È questa l’accusa mossa nei confronti di 11 persone, arrestate ieri (cinque in carcere e sei ai domiciliari) nell’operazione “Albacares”, dopo le indagini coordinate dalla Procura di Trani. Coinvolte anche altre sette persone, per cui sono state eseguite misure cautelari (cinque divieti e due obblighi di dimora)
A finire nei guai, i vertici di due imprese ittiche di Bisceglie, la Ittica Zu Pietro Srl e la Izp processing, ma anche un laboratorio analisi e una società di consulenza e certificazioni di Avellino.
Tutti rispondono, a vario titolo, di associazione a delinquere finalizzata all’adulterazione di sostanze alimentari, frode in commercio e falsità ideologica commessa dal privato in atto pubblico. Le due aziende ittiche – per le quali è stato nominato un amministratore giudiziario – sono state sequestrate, così come la somma di 5,2 milioni, ritenuta il provento dell’attività illecita.
Le indagini sarebbero partite dopo una serie di intossicazioni alimentari, in tutta Italia, dopo cene al ristorante o dopo la consumazione del pesce acquistato nelle pescherie. Tra queste anche cinque intossicazioni registrate proprio a Bitonto.
Grazie alle perquisizioni nelle aziende ittiche, eseguite dai carabinieri del Nucleo Antisofisticazioni Sanitarie di Bari (NAS), con i colleghi di Napoli, Taranto, Foggia, Campobasso e Salierno, si sarebbe scoperto che il pesce, arrivato dalla Spagna, prima di essere messo in commercio dall’azienda biscegliese, era stato decongelato e adulterato con nitriti e nitrati, sostanze non consentite, che ne esaltavano l’aspetto, ma di fatto rendevano il prodotto nocivo per i consumatori.
L’alterazione, però, non si riscontrava nelle analisi, effettuate da un laboratorio privato e accreditato di Avellino. Secondo gli investigatori, gli indagati spesso falsificavano direttamente i certificati redatti da altri laboratori accreditati, non conniventi, in modo da non far risultare la presenza delle sostanze utilizzate per “truccare” il pesce.
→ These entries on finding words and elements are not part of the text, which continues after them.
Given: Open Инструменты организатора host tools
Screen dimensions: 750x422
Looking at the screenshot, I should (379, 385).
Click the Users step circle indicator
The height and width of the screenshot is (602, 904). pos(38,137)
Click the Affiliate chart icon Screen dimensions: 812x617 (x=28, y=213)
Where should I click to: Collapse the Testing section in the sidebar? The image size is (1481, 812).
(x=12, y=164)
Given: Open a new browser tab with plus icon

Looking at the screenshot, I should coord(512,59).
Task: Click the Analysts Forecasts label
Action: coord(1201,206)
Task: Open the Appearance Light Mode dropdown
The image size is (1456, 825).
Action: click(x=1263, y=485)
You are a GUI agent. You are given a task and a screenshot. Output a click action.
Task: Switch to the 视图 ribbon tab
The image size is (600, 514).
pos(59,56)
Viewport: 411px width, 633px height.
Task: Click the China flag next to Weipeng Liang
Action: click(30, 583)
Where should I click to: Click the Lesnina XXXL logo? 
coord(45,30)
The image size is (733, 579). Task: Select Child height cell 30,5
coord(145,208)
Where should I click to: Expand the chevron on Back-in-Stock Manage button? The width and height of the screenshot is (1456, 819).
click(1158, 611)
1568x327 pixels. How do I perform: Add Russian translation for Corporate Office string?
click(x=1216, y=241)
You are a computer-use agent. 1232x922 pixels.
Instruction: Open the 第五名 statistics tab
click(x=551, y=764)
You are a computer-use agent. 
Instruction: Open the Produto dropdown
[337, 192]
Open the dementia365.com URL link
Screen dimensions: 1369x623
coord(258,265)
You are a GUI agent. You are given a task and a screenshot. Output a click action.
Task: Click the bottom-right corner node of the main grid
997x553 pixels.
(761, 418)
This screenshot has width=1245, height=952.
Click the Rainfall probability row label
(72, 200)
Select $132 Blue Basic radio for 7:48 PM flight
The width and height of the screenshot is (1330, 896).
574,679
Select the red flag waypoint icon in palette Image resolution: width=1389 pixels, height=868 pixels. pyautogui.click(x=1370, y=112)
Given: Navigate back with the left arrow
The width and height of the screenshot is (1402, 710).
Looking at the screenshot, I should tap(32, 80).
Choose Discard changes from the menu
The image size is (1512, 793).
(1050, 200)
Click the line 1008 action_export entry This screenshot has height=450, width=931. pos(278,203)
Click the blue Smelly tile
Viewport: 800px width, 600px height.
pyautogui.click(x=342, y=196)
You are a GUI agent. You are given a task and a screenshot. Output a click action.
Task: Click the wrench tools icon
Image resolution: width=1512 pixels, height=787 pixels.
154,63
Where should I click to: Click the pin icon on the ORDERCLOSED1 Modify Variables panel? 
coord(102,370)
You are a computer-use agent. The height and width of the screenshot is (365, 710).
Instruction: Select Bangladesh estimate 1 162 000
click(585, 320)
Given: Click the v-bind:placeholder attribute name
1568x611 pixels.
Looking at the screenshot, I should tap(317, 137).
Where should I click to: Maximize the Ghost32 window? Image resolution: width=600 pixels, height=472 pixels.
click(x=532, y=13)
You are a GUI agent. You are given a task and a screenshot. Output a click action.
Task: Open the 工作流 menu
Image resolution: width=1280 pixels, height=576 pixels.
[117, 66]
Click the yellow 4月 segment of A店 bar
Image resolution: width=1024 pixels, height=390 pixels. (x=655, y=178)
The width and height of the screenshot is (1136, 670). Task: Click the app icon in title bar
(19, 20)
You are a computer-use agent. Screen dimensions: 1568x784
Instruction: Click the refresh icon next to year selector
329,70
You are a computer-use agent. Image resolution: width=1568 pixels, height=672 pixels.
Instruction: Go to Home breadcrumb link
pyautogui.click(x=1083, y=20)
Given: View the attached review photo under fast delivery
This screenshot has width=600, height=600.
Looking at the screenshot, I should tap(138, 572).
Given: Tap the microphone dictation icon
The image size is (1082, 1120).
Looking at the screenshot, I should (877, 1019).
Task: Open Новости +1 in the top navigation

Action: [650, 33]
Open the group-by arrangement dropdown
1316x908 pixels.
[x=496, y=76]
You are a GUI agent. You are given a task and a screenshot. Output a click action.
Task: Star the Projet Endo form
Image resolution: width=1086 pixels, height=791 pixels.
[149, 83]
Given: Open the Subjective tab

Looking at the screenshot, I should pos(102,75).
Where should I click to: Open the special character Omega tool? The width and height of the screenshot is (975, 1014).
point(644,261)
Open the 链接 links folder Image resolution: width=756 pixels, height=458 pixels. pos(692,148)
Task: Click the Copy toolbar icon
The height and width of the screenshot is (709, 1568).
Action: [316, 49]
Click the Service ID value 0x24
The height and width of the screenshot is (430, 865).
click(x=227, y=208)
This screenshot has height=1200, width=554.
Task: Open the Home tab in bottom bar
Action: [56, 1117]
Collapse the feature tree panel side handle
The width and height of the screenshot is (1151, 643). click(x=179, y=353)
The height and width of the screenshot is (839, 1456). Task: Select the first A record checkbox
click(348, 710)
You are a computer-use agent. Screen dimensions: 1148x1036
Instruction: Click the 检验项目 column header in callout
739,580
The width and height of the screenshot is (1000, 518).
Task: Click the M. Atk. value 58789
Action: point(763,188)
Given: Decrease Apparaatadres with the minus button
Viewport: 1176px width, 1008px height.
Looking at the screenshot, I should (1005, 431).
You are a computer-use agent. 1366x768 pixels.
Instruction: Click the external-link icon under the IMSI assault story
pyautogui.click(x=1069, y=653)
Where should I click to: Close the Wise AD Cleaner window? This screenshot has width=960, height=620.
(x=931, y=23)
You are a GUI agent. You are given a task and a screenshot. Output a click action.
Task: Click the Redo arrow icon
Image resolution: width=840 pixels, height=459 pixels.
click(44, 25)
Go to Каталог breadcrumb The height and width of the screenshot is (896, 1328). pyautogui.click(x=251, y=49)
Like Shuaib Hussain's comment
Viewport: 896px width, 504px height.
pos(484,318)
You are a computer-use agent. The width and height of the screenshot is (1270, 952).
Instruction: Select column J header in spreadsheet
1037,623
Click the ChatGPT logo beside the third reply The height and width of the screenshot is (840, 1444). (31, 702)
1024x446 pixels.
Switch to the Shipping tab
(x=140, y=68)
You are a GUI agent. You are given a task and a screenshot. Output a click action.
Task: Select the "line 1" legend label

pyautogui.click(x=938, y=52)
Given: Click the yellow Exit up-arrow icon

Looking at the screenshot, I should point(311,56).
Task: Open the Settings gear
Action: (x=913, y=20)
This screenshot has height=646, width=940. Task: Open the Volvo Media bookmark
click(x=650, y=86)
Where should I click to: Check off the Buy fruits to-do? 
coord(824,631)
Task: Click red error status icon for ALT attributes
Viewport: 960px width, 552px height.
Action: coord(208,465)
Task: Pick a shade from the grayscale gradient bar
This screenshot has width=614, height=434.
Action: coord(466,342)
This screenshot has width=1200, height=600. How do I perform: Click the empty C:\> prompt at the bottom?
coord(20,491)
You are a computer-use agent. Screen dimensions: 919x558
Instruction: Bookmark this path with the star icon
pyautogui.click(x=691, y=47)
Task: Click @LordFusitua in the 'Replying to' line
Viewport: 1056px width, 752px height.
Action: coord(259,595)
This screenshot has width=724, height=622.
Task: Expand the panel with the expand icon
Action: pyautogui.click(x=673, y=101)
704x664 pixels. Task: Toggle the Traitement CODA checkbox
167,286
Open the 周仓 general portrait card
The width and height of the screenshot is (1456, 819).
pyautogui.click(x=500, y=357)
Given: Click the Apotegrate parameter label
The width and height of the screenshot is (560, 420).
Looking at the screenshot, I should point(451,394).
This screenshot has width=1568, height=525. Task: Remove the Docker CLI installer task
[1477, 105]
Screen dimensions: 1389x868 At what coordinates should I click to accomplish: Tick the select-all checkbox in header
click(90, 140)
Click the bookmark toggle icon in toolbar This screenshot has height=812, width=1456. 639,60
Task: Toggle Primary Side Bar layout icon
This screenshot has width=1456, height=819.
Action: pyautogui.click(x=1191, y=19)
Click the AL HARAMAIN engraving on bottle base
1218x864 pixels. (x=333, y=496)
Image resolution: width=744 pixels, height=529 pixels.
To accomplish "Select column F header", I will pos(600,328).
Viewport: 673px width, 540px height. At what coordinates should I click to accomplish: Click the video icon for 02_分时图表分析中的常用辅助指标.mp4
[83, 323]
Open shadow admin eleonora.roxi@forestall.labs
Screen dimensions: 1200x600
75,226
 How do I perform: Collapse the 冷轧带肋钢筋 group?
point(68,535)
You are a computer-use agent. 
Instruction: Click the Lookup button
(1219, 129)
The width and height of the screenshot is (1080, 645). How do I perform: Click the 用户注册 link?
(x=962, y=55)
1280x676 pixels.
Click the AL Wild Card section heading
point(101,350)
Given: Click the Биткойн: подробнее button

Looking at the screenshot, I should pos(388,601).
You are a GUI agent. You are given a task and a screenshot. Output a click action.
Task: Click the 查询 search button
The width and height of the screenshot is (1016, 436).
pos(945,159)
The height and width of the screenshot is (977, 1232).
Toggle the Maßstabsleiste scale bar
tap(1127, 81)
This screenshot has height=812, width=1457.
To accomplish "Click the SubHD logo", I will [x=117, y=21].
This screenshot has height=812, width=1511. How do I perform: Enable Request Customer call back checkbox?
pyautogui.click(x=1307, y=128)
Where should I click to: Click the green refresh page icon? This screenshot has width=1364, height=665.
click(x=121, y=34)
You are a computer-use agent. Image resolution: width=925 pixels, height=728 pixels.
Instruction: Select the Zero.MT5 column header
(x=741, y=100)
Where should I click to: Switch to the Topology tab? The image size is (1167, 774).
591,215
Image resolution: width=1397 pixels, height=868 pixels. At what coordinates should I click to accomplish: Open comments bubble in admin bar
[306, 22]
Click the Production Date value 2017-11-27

In un caso, è stato tratto in errore persino il Servizio Veterinario della Asl Bt, che revocò un’azione esecutiva di verifica sull’azienda, verifica imposta dopo l’allerta comunitaria attivata dalla Slovenia, per la presenza di elevati valori di tali sostanze in alcuni campioni di tonno in commercio.
Ad essere truccati erano in particolare il tonno e il salmone, che, pur essendo congelato, veniva venduto come fresco. Inoltre, i Carabinieri avrebbero scoperto che chili e chili di preparazioni a base di pesce, lavorate presso un’altra azienda degli arrestati, erano realizzate utilizzando prodotti ittici scaduti. In un altro caso è stata trovata una partita di tonno contaminata con alti livelli di istamina, un composto che, se ingerito in grossi quantitativi, può provocare gravi reazioni. Le sostanze vietate sono state tutte trovate in un deposito nel quale erano stoccate per essere utilizzate al bisogno.